━━━ Document extract
Last year’s Beatles NME special contained more than a few digs at Ringo and the Beatles’ practice of giving him a vocal spotlight on every album. I thought this was utter balls. Yes, the ‘Ringo track’ has entered the lexicon of popular music as a byword for a sub-par track sung by a band member who doesn’t usually sing and yes, this has happened because of rubbish like ‘What Goes On’. But it’s important to realise how important they were to the package offered by any Beatles album. The Beatles were marketed as a collective in a way that no other vocal group had been and each member had his own fanbase. Ringo wasn’t lobbying to sing, the fans demanded it. A Beatles album without a Ringo track isn’t quite complete – and A Hard Day’s Night doesn’t have one. It occurred to me to wonder, why not?
The most heavily-documented fact about A Hard Day’s Night is that it’s the first Beatles album to consist entirely of original songs (and, as there are no writing contributions from Harrison, the only one ever to consist entirely of Lennon/McCartney songs). A less well-documented fact is when exactly the Beatles decided to do this, as it didn’t happen by accident. Perhaps they simply relished the challenge of doing it, or thought it would be creatively satisfying, or would send a message to their emerging rivals, but it seems not uncoincidental that this first all-original album was recorded to tie in with their first film. Did The Beatles, or Brian Epstein, or Dick James, or someone at United Artists, point out that they’d be getting paid twice for these songs – once for use in the film, and again for their appearance on the album – and they could cash in most effectively by writing all the material themselves?
Whenever this happened, it wasn’t at the start of the album sessions. The Beatles’ studio time before the film was precious – they needed to get at least seven songs locked down. With this in mind, the fact that they recorded ‘Long Tall Sally’ in this time strongly suggests that it was intended for the film: as Ian Macdonald says, it was often used as their closing number and would have fitted well into the TV concert scene at the end. At some point, then, The Beatles decided that only their own music would feature in the film.
However, it seems clear that they didn’t envisage the entire album as being original, as when the group completed filming they resumed work on the album with ‘Matchbox’. This Carl Perkins cover would have provided Ringo with his spot on the album and made the second, not-from-the-film side a mix of covers and original material – which does seem to support my theory that it was the film element of A Hard Day’s Night which motivated the leap to all-originals. I will now present a slightly shakier theory that it was because ‘Matchbox’ turned out a bit rubbish that they decided to leave it off altogether and go for an all-original album: I’m not entirely convinced by it myself, but it’s worth considering that the third cover version they recorded during these sessions, ‘Slow Down’, is also fairly weak.
━━━━━━
━━━ Collected material
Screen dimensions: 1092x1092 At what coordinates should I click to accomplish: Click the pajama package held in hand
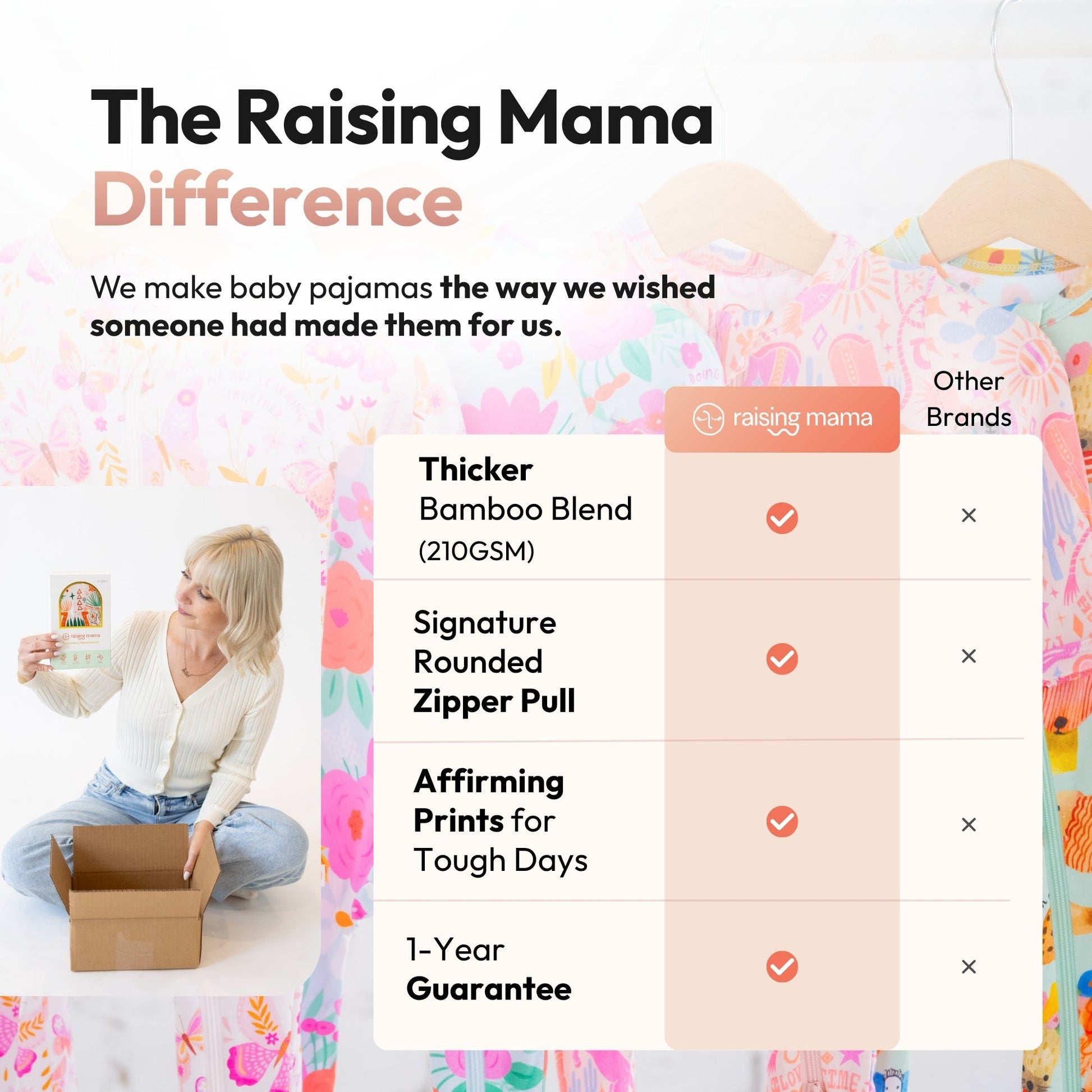81,620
━━━━━━
__What to work on__
a. Name every song title that appears in single quotation marks in the Beatles article.
b. According to the Beatles article, which song did the group work on when they returned to the album after filming was done?
c. Please decide whether each statement agrees with the Beatles article: (i) Harrison contributed songs to A Hard Day's Night. (ii) 'Long Tall Sally' was often the Beatles' closing number. (iii) The writer is fully persuaded that 'Matchbox' was dropped because it came out poorly.
The listing has no connection to the Beatles article.

__Solutions in order__
a. 'What Goes On', 'Long Tall Sally', 'Matchbox', 'Slow Down'

b. 'Matchbox', a Carl Perkins cover.

c.
(i) No: "there are no writing contributions from Harrison"
(ii) Yes: "it was often used as their closing number"
(iii) No: "I’m not entirely convinced by it myself"